Idaho Statesman columnist Roger Phillips recently wrote a column on the 26 Days of Summer. The basic idea is that if you have a regular nine-to-five job, you only have 13 weekends, or 26 days, to do all your hiking, biking, camping, canoeing, fishing, and swimming for the year. His article was for outdoor enthusiasts, but it brought me face to face with a writing dilemma I face this time every year.
I live for summer.
I’m a transplant to the state, and I’ve never quite accepted the notion of intentionally going outside when it’s less than 50˚F. Most of the year, this works to the advantage of my writing career. Skip skiing to write? Sure, no problem, I’d probably break my leg anyway.
But skip canoeing to write? Give up a match of tennis? Miss out on biking the river? That’s a different story. All summer long, I have an imaginary clock ticking in my head. If we don’t do it now, when will we do it? And my kids are teenagers. We don’t have that many summers left before they head off to college and Idaho is just a quaint piece of their backstory.
This weekend, we decided to drop everything and visit Shoshone Falls. We knew the water was high, the falls were their most impressive, and it was something we had wanted to do for eight years. But it meant missing a writers’ meeting I should have attended, and my sense of adventure was tinged with guilt.
On the way to Twin Falls, we talked about all the places in Idaho we have always wanted to visit, but never had the time. I checked my calendar. Of my 13 summer weekends, two were filled up with the RWA National conference, one with a writer’s retreat, four with religious events, and three with kids’ soccer games. 22 days of summer already gone. That leaves us with just two summer weekends free.
If I want to get all those summer activities in, I’m going to have to give up some writing time.

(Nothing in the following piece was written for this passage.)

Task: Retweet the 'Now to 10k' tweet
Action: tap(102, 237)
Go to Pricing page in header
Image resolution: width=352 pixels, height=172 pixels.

Writing is a job. Weekdays, I work at it from nine to five. But you can’t write about life if you haven’t experienced it. Occasionally, we have to step away from the computer.
As writers, we have one advantage. We can work whenever we choose, wherever we choose. Luckily, the days are longer, and we can always squeeze more writing into the pre-dawn hours. But I’ve already accepted that my summer word counts are likely to be disappointing.
How do you balance summer vacation and writing? I would love to hear your solutions.